DropNulls / List Layer
Remove all null values from lists while preserving the order of remaining elements. Similar to Python's list comprehension [x for x in lst if x is not None] or R's na.omit(). Creates a new list column with nulls removed from each list.
Example transformation:
lists | result |
---|---|
[1, null, 3, null, 5] | [1, 3, 5] |
[null, null, 10] | [10] |
[1, 2, 3] | [1, 2, 3] |
[null, null] | [] |
[] | [] |
Common applications:
- Cleaning sensor data with missing readings
- Processing survey responses with skipped questions
- Filtering incomplete measurements from experiments
- Preparing data for analysis that can't handle nulls
- Consolidating sparse event logs
- Cleaning time series with gaps
Note: The original order of non-null elements is preserved. Empty lists remain empty.

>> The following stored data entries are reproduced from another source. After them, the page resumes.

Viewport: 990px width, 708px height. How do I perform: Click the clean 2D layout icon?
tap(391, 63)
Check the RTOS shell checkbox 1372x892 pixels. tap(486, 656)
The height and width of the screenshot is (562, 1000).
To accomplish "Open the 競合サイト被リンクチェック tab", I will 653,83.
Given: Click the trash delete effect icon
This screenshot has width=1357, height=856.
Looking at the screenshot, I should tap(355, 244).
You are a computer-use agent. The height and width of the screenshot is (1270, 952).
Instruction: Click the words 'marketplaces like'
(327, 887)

Lists containing only nulls become empty lists. Useful for cleaning data while maintaining the temporal or logical sequence of valid elements.
Select
columnThe list column to clean. Supports various types:
- Numeric with gaps: [1, null, 3, null]
- Strings with missing: [apple, null, orange]
- Mixed nulls: [null, 42, null, 100]
- Dates with gaps: [2024-01-01, null, 2024-01-03] Lists can have different lengths. Original order is preserved.
AsColumn
nameName for the new column. If not provided, the system generates a unique name. If AsColumn
matches an existing column, the existing column is replaced. The name should follow valid column naming conventions.